> The task
Repeat verbatim, and only, the lines of the data below, beginning at the line that contains "Task: Open the Safe Access application" and stopping after the line that contains "1042x799 pixels.".

> Input data

Segment Open

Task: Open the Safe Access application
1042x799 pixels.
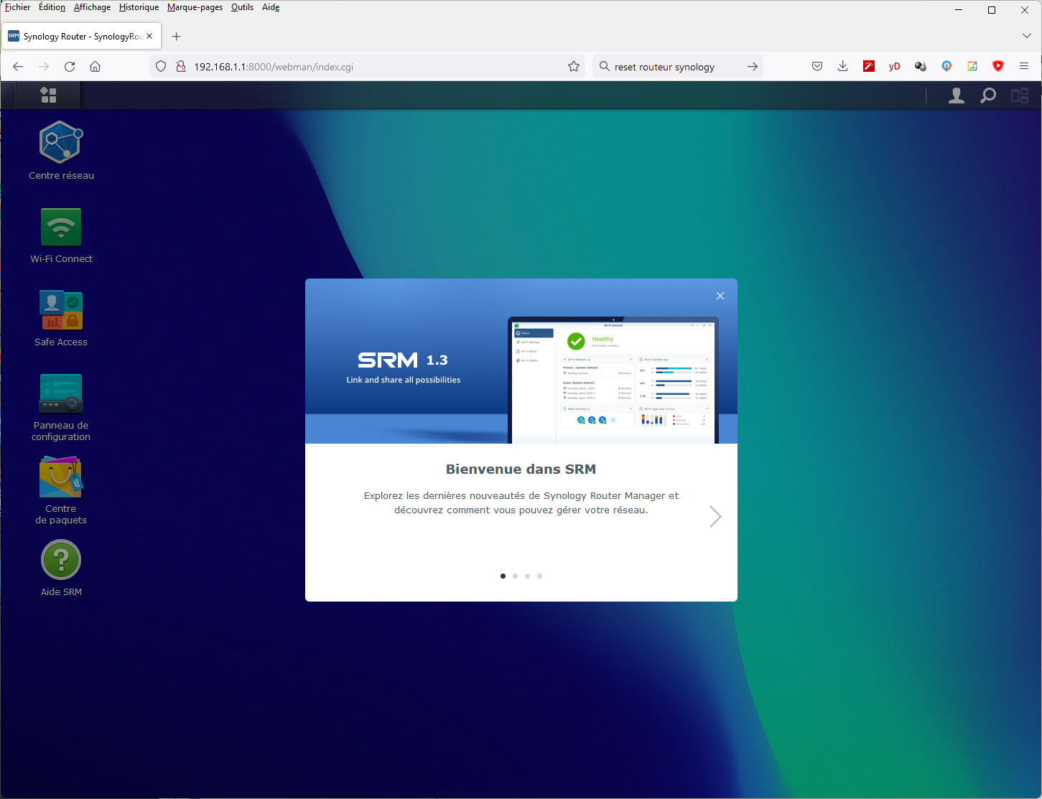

Segment Closed
Segment Open

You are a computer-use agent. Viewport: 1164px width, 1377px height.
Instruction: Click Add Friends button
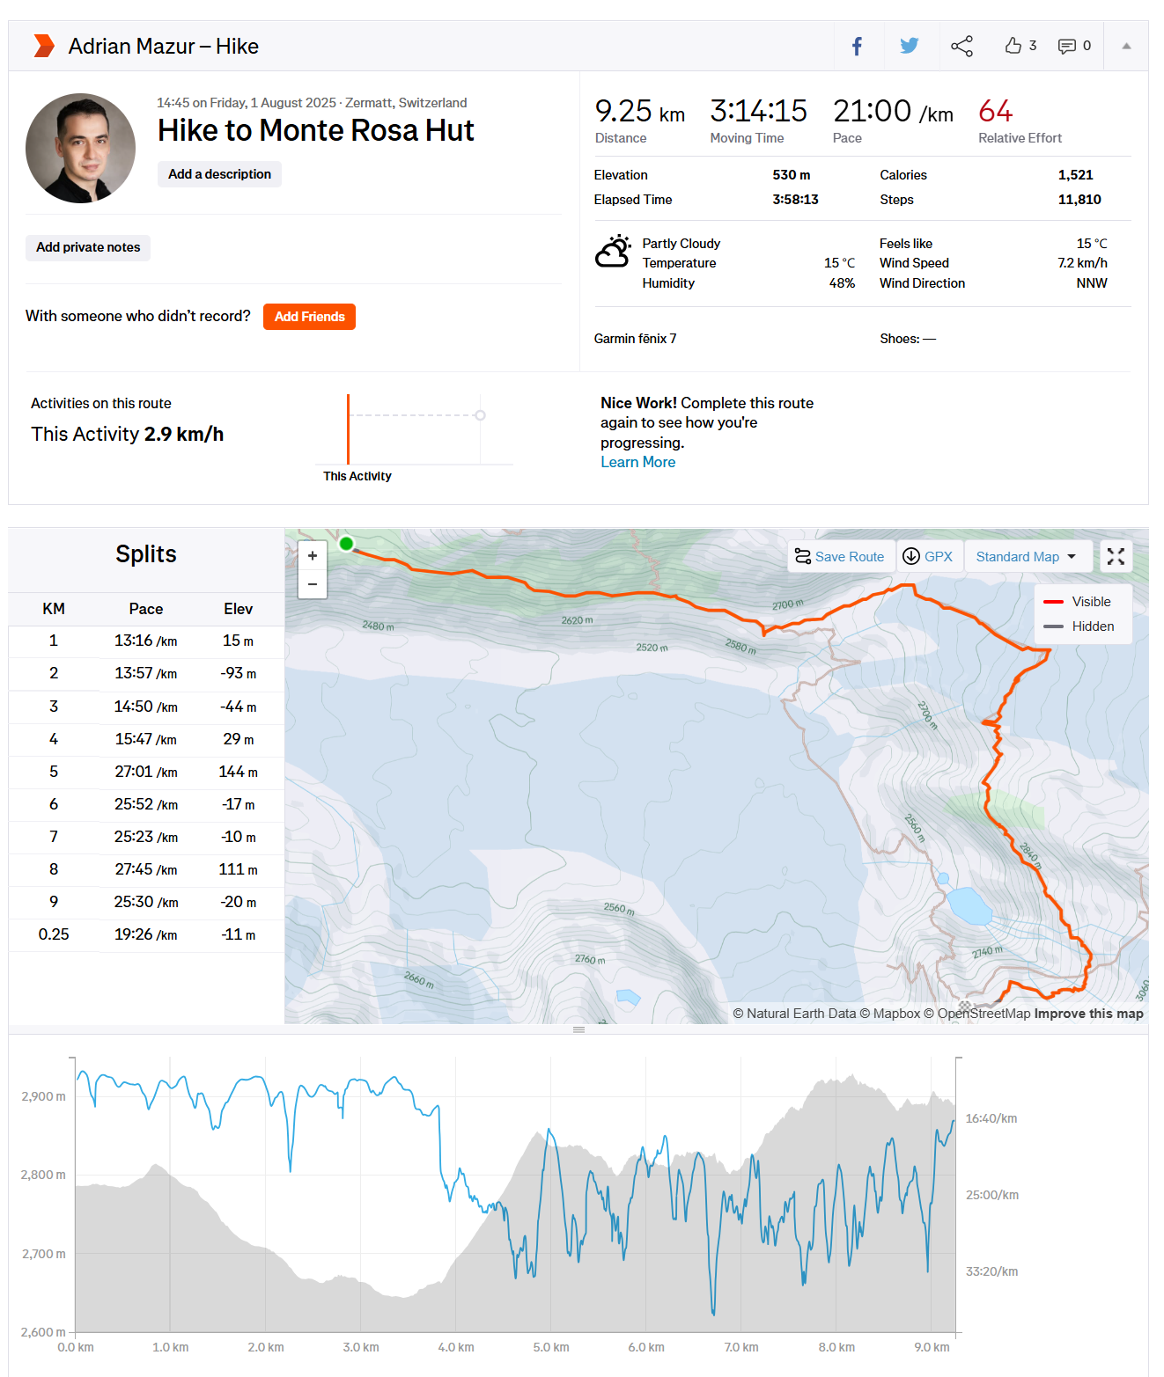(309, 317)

Segment Closed

> Problem solution
Task: Open the Safe Access application
1042x799 pixels.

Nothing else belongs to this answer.